Now, it appears, I have arrived.  I must admit, I’m a bit surprised that the Promised Land is in Maquoketa, Iowa.  That’s the tricky thing about Promised Lands.  They seldom look like I imagine.  Even family and friends seem a bit curious about how I landed near water after decades in the desert.

Simple explanation:  dehydration.  Eloquent explanation: unquenchable thirst.  Either explanation leads me to my home by the river where I am gifted with a constant reminder to let go and let flow.

This new world order means there are certain ideas, dreams, clothes, canned goods and commitments that must go.  Instead of serving the greater good, they serve as a reminder that the time for that particular good has come and gone.  Consequently, a conscious and continuous clearing out of clutter is in order. 

Often times it takes a move, a loss, a change of status, or the beginning or ending of a relationship for us to look at our life and our accumulated possessions in a new light.  Most of us are not so motivated to don a new perspective when things are going smoothly.  Usually we need to hit what life coach Martha Beck calls a “rumble strip” or series of unfortunate events before we are forced to wake up, assess our situation, and act or react accordingly.

I’ve recently resurrected my limited food preparation skills as I’ve started hosting spontaneous Friday night parties at my home.  In my efforts to throw a few things together on the fly, I’ve encountered a disturbing trend.  Things in my pantry are older than they appear. 

The great thing about canned goods is they have an expiration date listed right on the label.  Clothes and hair styles have their tells as well.  There is no denying when they need to go. 

The paperwork and projects littering my home office, on the other hand, have no such signs.  Pulling the plug on timeless ideas that are brilliant in theory but difficult to deliver is much harder than pitching the pizza mix from 2010.  But as these projects continue to take up more space, I concede it might be time to let them finally rest in peace, freeing up the considerable psychic energy attached to them.

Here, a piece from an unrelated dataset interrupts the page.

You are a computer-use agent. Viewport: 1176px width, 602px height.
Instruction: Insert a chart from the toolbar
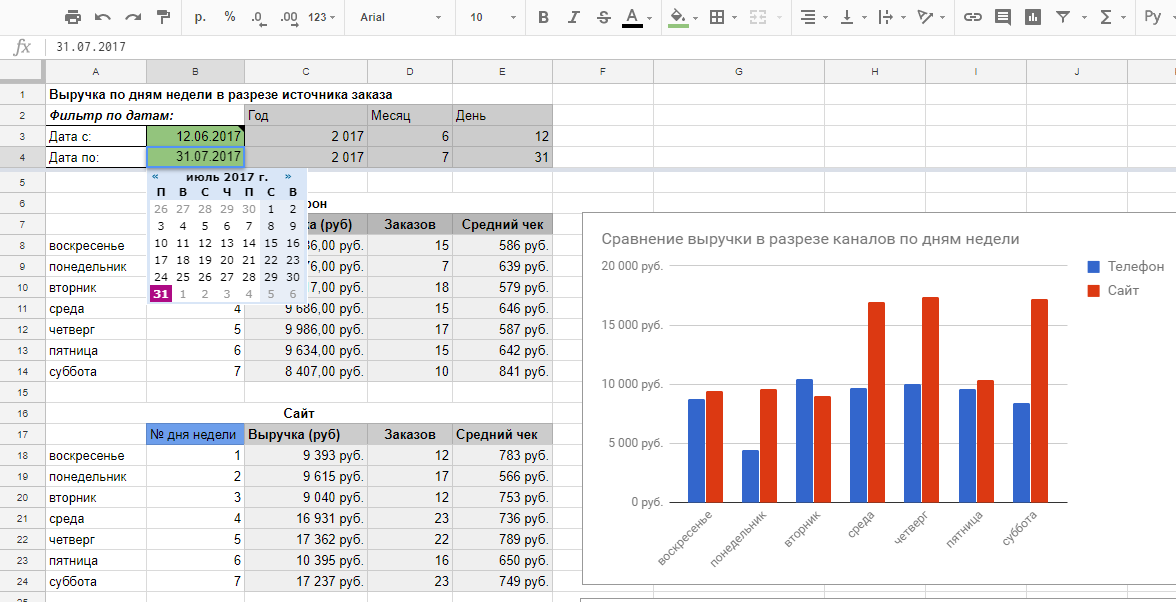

Inherent in the death of anything is the seed of rebirth.  The thing that I’ve been acutely aware of in the past 6 months is that the phoenix does rise from the ashes.  But often the bird that emerges is one of an entirely different feather. 

Reinvention, while exhilarating, is often uncomfortable and leaves one feeling alternately invincible and vulnerable, unquestionably alive and, in my case, extremely thirsty.

Which leads me to my home by the river.  I’m guessing we all have an alternative version of reality where we are living large in a land of luxury with plenty of umbrella drinks or green smoothies and private chefs and our favorite form of entertainment available 24/7. 

But growing up requires waking up.  Some of us may be living the life we imagined for ourselves at this age.  Others may be completely confounded as to how we got here. 

As I continue to let go of what has expired, I’m committed to breathing life into what shows up and finding ways to be utterly delighted by this second, third, or fifty-fourth wind.

What about you?  I invite you to sit down and tell me about it.  I’ll even offer you a snack.  Just let me check the expiration date on it  first, okay?